The Vice President said government’s emphasis on agriculture and agro-businesses was premised on its agenda on diversification and self-reliance in food production for domestic consumption.
Professor Osinbajo said the enormity of the challenge with tax holidays and waivers could not be addressed by a ‘one size, fits-all’ tax holidays initiative, stressing that there were areas that the government would revisit and revise.
He said the Presidential Enabling Business Council, a special initiative of the Federal Government established by the President, in collaboration with the private sector, was looking at incentives and issues related to waivers.
The Vice President, who had spoken extensively on the administration’s economic policies on Day 1 of the Nigerian Economic Summit, also emphasised what government was doing to support funding of small businesses.
“There are complications around funding and that is why in the short term, intervention funds are what we think might work.
“We are looking at intervention funds in agriculture. We have the Anchor Borrowers’ Programme. We are resuscitating the Bank of Agriculture, and recapitalising it.
“We expect that the Bank of Agriculture and a few other banks will be able to provide some cheap funds for agriculture, we are already seeing that in the anchor borrowers’ programme.
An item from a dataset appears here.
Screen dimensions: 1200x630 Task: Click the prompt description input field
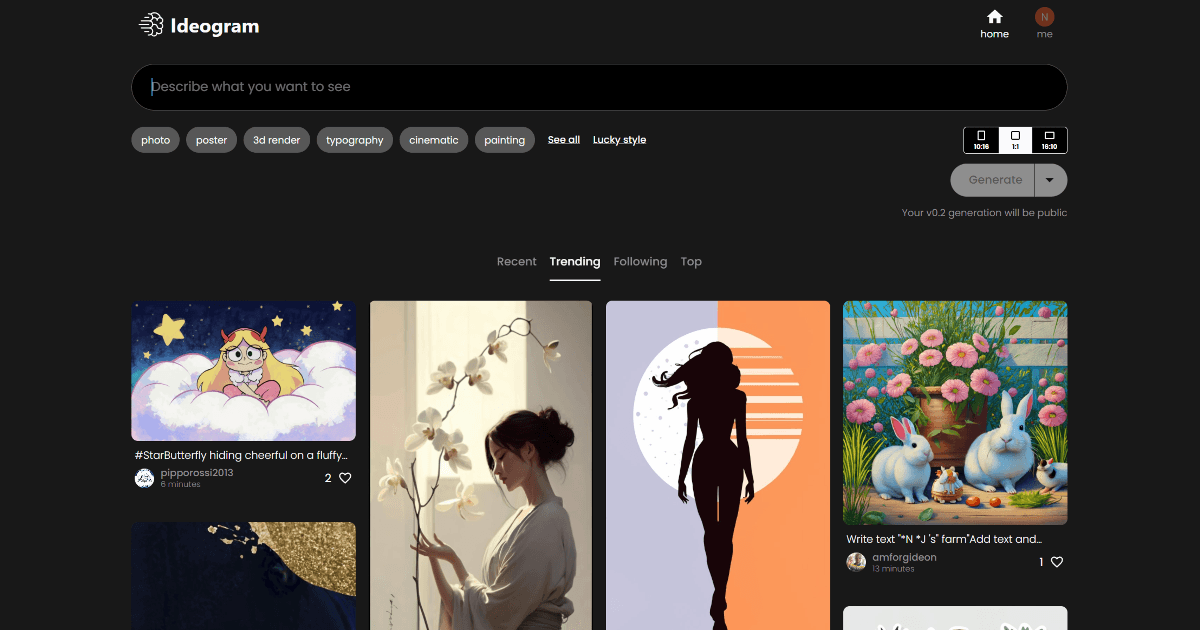point(600,87)
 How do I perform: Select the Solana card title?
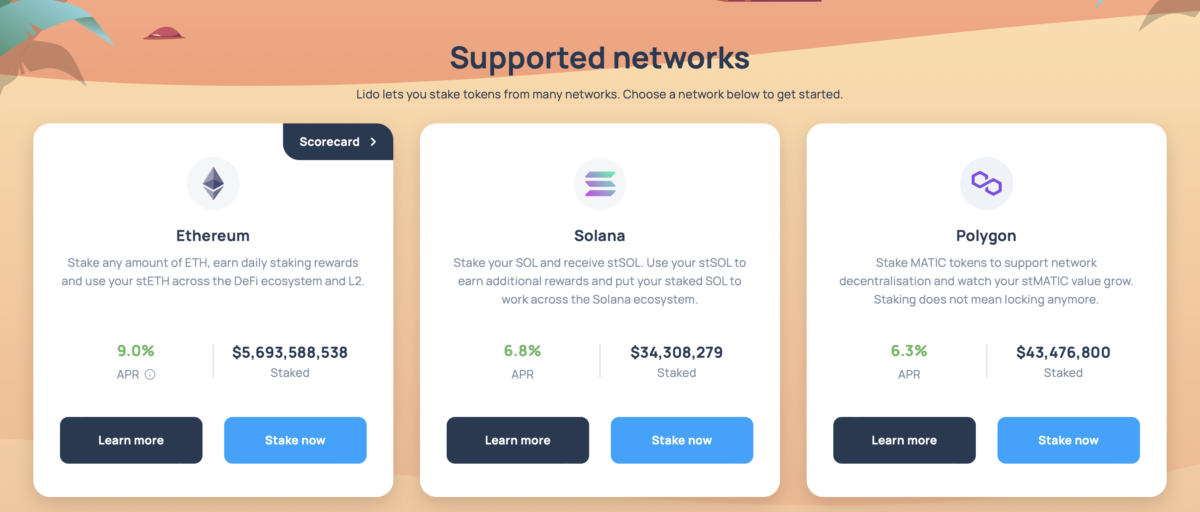(600, 236)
“We also think that intervention fund in setting up areas like health, before we are able to get the overall monetary environment right, is necessary,” the Vice President told the gathering.
Earlier at the opening of the summit on Monday, President Muhammadu Buhari said Nigeria had no other choice at the moment than to diversify its economy to break its reliance on oil.
He said: “I am so delighted that you have chosen as your theme Made-in-Nigeria, which lies at the heart of so many of the efforts we are making to lead us through these troubled times and to lay a firm foundation for the future.
“We need to diversify the economy so that we never again have to rely on one commodity to survive as a country, so that we can produce the food we eat, make our own textiles, produce most of the things we use and create the right environment for our young people to be able to innovate and create jobs through technology”.
The President added that there was apparently no other way to steer Nigeria out of its present economic predicament without building a strong economic foundation on Made-in-Nigeria goods and services.